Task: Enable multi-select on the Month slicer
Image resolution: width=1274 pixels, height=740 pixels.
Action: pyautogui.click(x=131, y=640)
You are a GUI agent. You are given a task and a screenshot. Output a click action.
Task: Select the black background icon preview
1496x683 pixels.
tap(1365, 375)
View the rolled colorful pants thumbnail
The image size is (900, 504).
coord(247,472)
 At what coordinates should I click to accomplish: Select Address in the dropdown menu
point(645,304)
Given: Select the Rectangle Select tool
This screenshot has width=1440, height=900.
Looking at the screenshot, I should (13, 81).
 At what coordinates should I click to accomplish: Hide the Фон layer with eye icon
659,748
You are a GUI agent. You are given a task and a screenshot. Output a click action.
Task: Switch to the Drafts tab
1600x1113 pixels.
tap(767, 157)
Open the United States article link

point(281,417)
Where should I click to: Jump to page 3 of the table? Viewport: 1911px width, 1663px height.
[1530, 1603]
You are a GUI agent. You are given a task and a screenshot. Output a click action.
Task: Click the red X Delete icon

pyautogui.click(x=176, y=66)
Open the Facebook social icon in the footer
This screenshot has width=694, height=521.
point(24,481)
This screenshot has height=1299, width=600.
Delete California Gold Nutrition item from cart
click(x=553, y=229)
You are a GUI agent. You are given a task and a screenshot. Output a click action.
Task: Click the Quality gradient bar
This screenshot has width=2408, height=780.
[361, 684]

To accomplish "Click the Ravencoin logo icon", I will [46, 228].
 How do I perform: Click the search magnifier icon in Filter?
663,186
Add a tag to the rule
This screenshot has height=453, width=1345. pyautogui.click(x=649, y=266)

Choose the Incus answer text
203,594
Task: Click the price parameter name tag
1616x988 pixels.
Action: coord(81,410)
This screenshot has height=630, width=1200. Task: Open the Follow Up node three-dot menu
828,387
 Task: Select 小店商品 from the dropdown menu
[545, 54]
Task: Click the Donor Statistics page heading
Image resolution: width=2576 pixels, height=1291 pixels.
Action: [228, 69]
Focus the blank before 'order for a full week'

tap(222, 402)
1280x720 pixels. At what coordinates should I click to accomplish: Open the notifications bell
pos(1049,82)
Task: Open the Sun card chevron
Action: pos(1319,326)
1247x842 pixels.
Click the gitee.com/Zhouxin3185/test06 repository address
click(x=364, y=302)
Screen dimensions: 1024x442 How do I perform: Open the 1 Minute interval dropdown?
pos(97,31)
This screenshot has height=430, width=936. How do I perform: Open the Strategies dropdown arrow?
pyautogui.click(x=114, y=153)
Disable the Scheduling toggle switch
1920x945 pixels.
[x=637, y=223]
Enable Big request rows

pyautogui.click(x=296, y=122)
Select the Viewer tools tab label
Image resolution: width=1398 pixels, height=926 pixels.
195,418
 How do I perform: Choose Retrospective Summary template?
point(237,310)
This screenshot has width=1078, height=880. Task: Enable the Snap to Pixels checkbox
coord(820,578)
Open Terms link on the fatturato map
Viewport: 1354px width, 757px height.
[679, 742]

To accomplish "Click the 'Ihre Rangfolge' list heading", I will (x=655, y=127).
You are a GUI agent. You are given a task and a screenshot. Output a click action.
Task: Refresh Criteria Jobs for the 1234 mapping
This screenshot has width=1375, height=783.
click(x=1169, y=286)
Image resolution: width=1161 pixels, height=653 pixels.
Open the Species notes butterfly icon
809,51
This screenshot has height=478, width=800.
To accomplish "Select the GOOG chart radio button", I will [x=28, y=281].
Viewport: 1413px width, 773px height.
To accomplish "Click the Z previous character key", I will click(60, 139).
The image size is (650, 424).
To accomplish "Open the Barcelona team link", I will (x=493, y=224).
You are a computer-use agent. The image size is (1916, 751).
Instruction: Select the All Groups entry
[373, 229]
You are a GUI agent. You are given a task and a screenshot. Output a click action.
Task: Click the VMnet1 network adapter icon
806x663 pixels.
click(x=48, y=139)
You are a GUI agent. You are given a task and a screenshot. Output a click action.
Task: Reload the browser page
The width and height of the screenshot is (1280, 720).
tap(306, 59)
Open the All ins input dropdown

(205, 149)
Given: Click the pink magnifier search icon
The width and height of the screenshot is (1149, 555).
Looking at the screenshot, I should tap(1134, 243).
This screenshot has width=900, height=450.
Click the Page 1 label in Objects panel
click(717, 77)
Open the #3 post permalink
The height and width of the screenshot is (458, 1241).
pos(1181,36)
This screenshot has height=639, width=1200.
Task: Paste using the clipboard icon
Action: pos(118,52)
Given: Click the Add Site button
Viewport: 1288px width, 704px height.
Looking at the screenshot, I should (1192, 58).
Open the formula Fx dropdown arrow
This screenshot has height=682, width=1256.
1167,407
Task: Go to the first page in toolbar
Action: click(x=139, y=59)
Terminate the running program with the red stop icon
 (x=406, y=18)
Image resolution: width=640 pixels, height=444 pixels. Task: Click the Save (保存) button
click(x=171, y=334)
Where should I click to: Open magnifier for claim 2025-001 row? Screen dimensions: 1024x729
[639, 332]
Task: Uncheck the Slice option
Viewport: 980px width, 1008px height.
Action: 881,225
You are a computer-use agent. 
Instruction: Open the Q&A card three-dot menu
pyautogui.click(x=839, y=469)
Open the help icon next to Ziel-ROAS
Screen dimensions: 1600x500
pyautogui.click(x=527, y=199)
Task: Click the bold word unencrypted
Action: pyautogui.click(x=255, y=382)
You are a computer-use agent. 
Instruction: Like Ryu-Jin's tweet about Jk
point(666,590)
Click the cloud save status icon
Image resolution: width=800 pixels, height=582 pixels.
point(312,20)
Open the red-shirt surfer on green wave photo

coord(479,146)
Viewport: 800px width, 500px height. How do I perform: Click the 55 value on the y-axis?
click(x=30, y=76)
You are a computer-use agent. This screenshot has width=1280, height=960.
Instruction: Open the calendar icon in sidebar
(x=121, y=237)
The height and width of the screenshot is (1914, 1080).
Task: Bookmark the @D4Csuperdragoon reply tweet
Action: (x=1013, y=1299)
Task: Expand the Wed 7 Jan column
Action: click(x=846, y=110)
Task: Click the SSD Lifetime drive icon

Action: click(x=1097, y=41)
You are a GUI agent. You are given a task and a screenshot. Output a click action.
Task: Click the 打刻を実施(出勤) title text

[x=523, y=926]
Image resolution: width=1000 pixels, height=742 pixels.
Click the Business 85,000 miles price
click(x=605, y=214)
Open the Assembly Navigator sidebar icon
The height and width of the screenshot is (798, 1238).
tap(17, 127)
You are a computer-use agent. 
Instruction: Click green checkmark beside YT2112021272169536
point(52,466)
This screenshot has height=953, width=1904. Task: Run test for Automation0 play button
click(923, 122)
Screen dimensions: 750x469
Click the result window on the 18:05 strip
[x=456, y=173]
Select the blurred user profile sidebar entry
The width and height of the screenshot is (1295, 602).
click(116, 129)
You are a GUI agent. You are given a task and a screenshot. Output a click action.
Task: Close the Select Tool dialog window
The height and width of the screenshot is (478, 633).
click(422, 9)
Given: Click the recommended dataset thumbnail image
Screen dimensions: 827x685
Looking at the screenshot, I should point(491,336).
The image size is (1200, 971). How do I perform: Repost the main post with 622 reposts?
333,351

▶ WHAT IS REQUIRED: List every line above that holds the word "heading".

▶ OUTPUT:
Task: Click the Donor Statistics page heading
To accomplish "Click the 'Ihre Rangfolge' list heading", I will (x=655, y=127).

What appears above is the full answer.